1) Una persona sola en nuestras reuniones es una emergencia
En tiempos de crisis, hacemos cosas extrañas. Interrumpimos conversaciones. Dejamos de lado las convenciones sociales. Si alguien se colapsa en el edificio de la iglesia, todos se movilizan. Pero cada semana hay personas que entran a nuestras reuniones por primera vez y son ignoradas. Es posible que no conozcan a Jesús, o que hayan pasado años vagando lejos de Él. Su salud espiritual está en juego, y una conversación sencilla podría ser el líquido intravenoso que Dios usa para prepararlos para una cirugía que les salve la vida. Las vidas eternas están en juego.
¿Qué pasa si el que está solo es un miembro regular de la iglesia? Un creyente solo también es una emergencia. “En esto conocerán todos que son Mis discípulos —dijo Jesús—, si se tienen amor los unos a los otros” (Jn. 13:35). Por supuesto, a veces disfrutamos de la soledad, pero la soledad en la iglesia es tan mala en nuestras reuniones como la falta de oración o la falta de generosidad. ¿Cómo podemos afirmar que somos “un cuerpo” (1 Co. 12:12) cuando ni siquiera podemos sentarnos juntos y comprometernos unos con otros en la iglesia?
Yo asisto a la iglesia con una familia de cinco. Pero la principal unidad familiar en el Nuevo Testamento no es la familia nuclear: es la iglesia. De hecho, Jesús prometió que cualquiera que dejara a la familia para seguirlo recibiría mucha más familia (Mr. 10:29-30). Hay formas tangibles de expresar esto en la iglesia. Aquellos de nosotros que asistimos con nuestra familia nuclear podemos invitar a otros a sentarse con nosotros, o incluso separarnos para sentarse con otros.

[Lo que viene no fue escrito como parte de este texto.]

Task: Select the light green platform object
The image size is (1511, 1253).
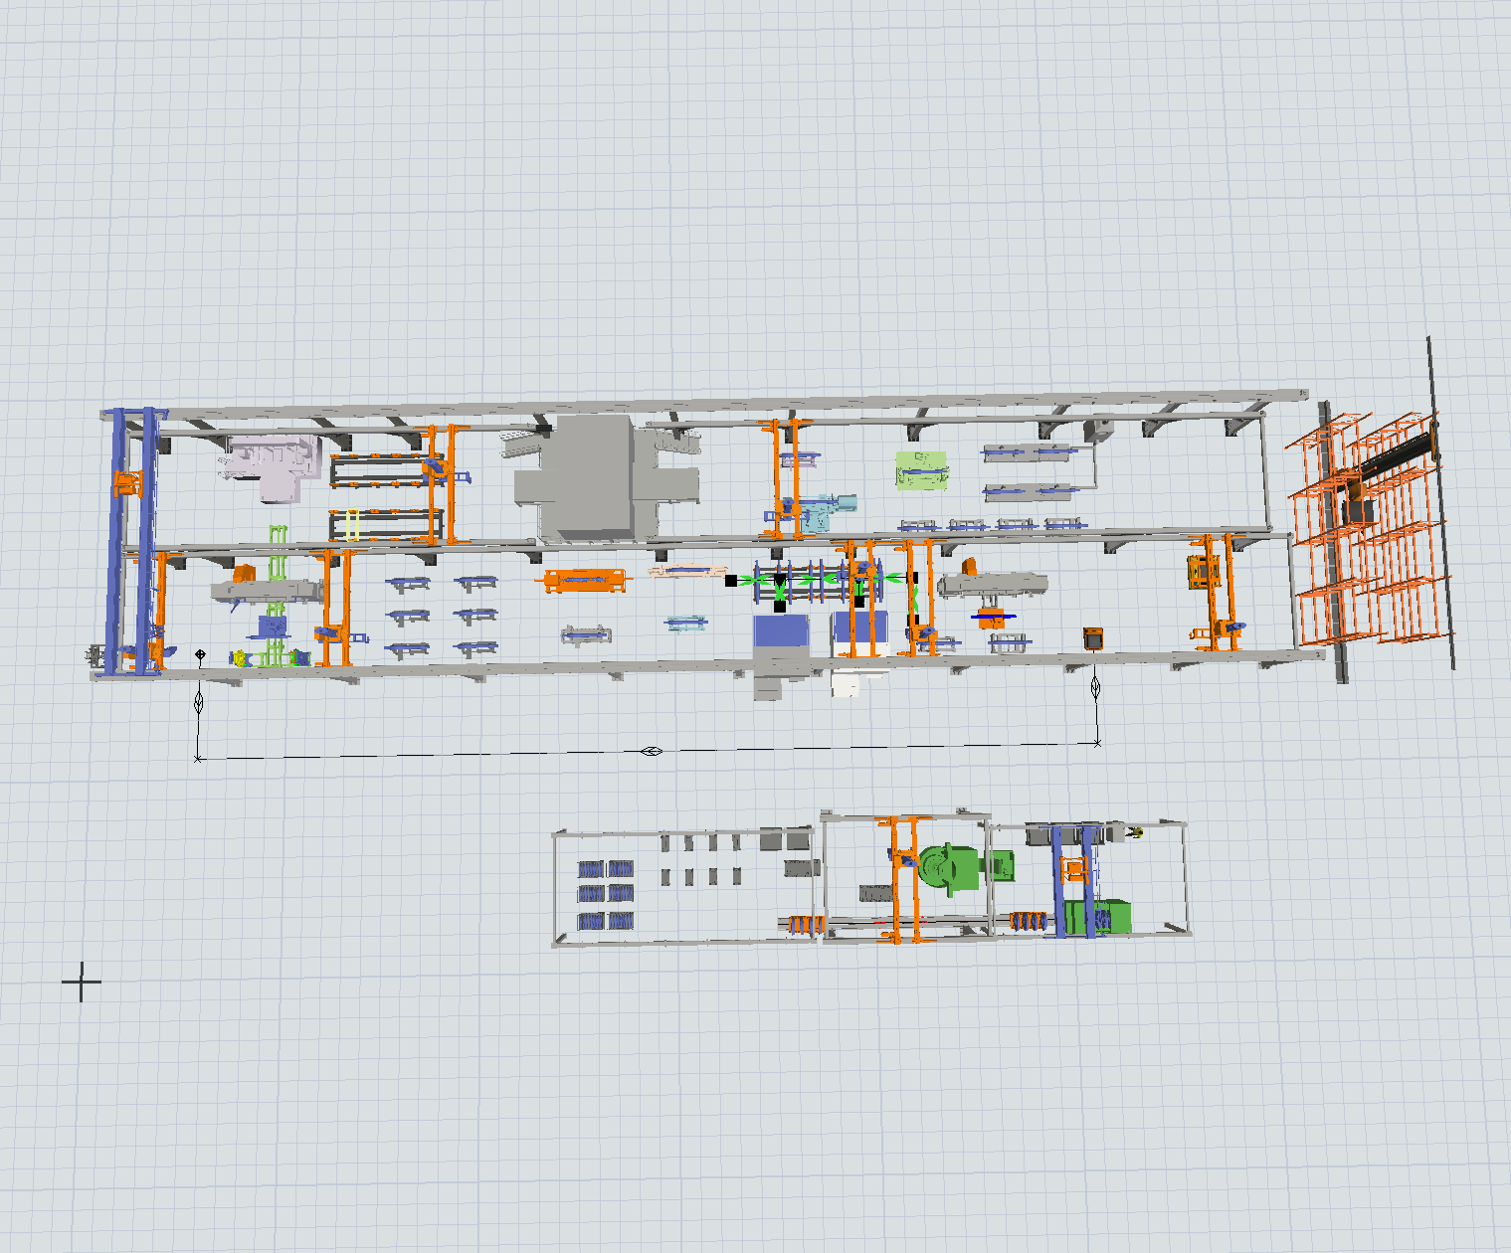Action: tap(920, 470)
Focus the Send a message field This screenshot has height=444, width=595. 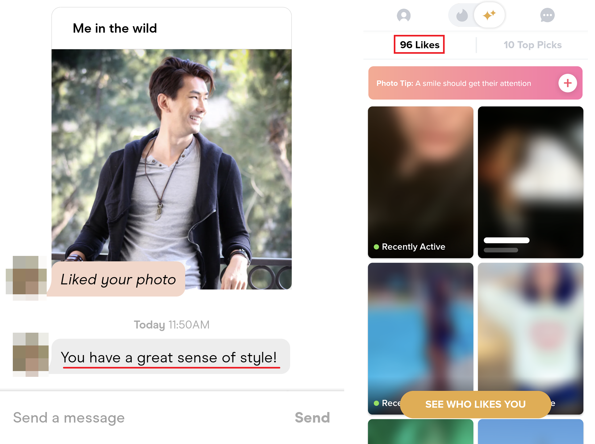click(144, 417)
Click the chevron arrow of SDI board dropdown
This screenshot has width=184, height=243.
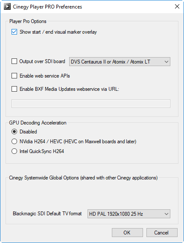[x=166, y=62]
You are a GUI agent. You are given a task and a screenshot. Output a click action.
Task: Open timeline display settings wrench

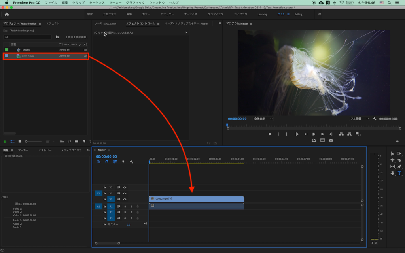pos(131,162)
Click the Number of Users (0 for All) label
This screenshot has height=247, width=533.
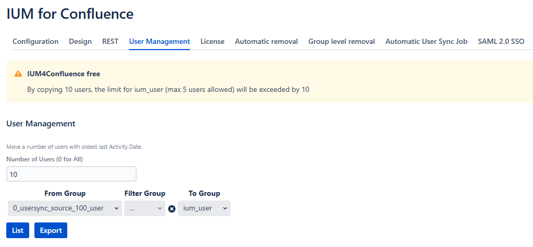[x=45, y=159]
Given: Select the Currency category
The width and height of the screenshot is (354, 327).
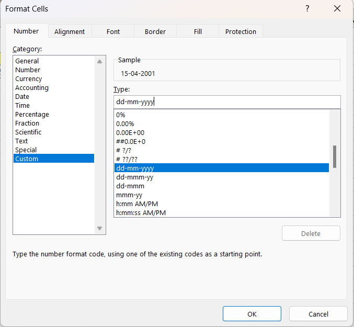Looking at the screenshot, I should point(29,79).

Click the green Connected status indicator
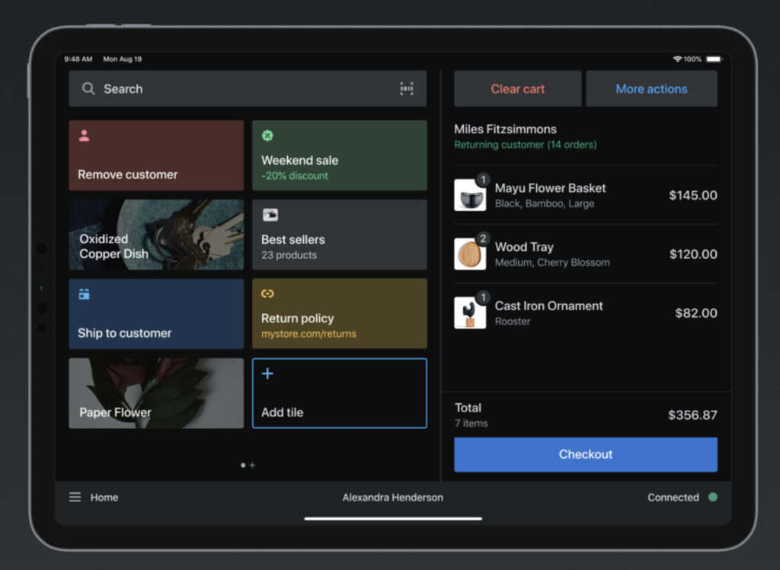tap(713, 498)
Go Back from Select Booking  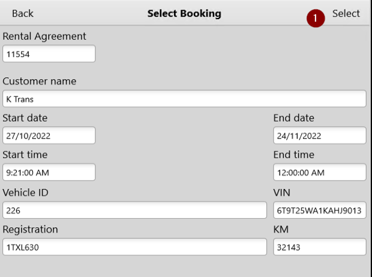coord(23,14)
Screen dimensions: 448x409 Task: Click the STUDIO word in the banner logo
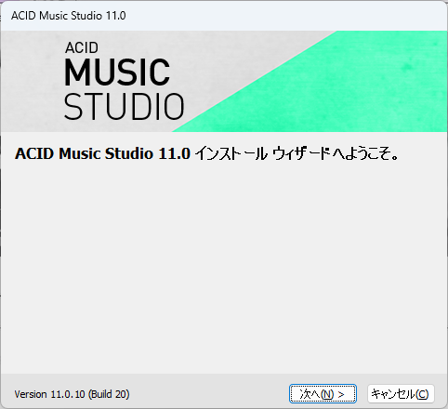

El domingo pasado, por ejemplo, decidí sentarme entre dos hermanas en Cristo, una de Nigeria, y una de Ghana, a disfrutar de adorar a Jesús con ellas. Ser un cuerpo con nuestros hermanos espirituales significa más que sentarse con otros en la iglesia, pero ciertamente no significa menos.
¿Qué pasaría si nos preguntáramos: “¿A quién puedo amar?”.

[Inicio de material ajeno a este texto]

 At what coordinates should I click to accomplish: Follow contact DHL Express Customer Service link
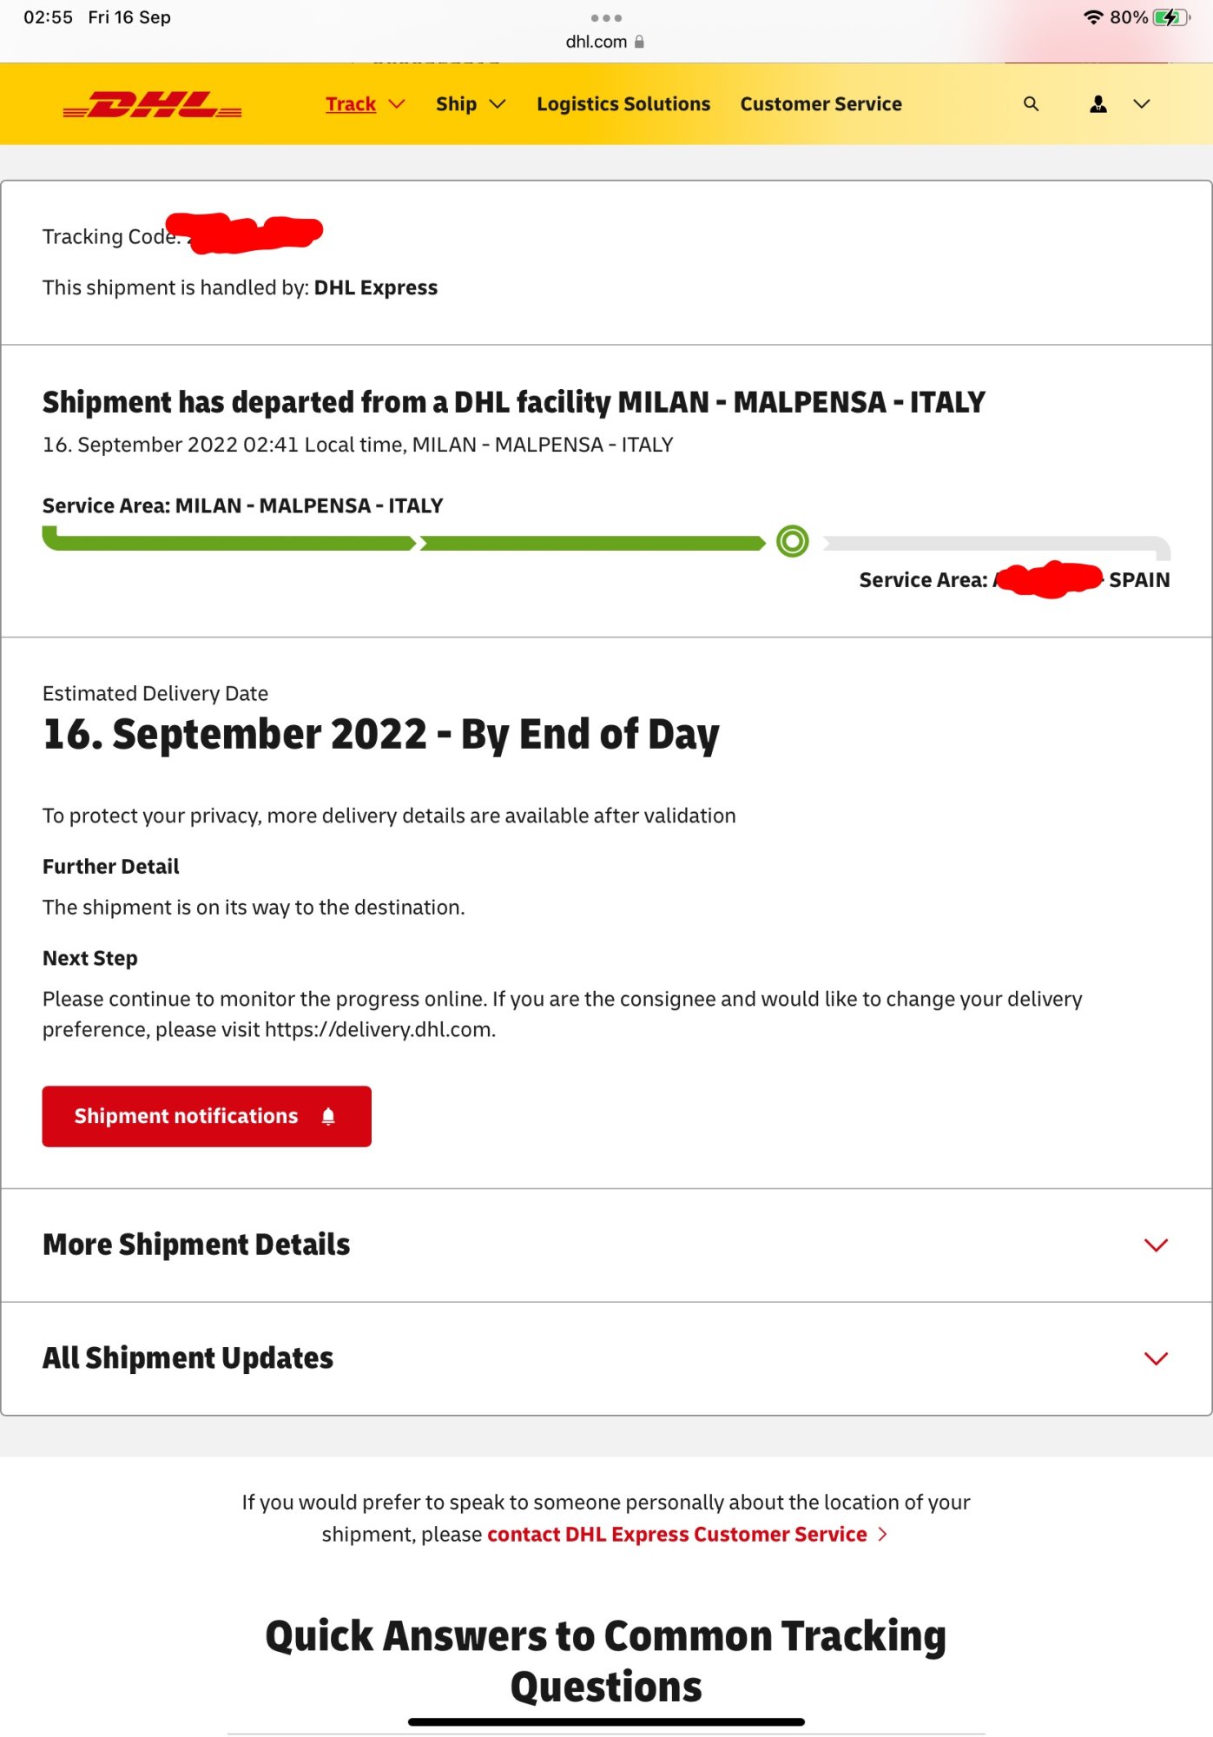tap(677, 1535)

Este llamado no es solo para personas casadas. Si vienes solo a la iglesia, no subestimes lo que Dios podría hacer a través de ti para bendecir a otros. Hace un tiempo, una amiga soltera compartió la tristeza que le causaba sentarse sola en la iglesia. Ella es una extrovertida socialmente ágil y encantadora, ¡y le dije que no tenía derecho a sentarse sola cuando podría estar bendiciendo a otros con su compañía! Pienso que todos, en un momento u otro, hemos entrado en una reunión y nos hemos preguntado: “¿Quién me amará?”. Pero ¿qué pasaría si nos preguntáramos: “¿A quién puedo amar?”.

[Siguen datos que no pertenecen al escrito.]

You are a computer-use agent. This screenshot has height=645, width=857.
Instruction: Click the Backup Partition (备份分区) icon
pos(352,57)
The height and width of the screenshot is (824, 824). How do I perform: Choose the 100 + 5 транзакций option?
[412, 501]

2) Los amigos pueden esperar
¿Me perdí un tiempo de cercanía con la amiga que interrumpí para saludar a la mujer que estaba sentada sola? Si y no. La Biblia nos llama compañeros del lucha (Fil. 2:25; Flm. 2), y pocos lazos son más fuertes que los forjados en la batalla. Los soldados rara vez se pelean entre sí en plena batalla. Más bien, miran hacia adelante, de pie, hombro con hombro, o en situaciones extremas, espalda con espalda. El combate aumenta la cercanía.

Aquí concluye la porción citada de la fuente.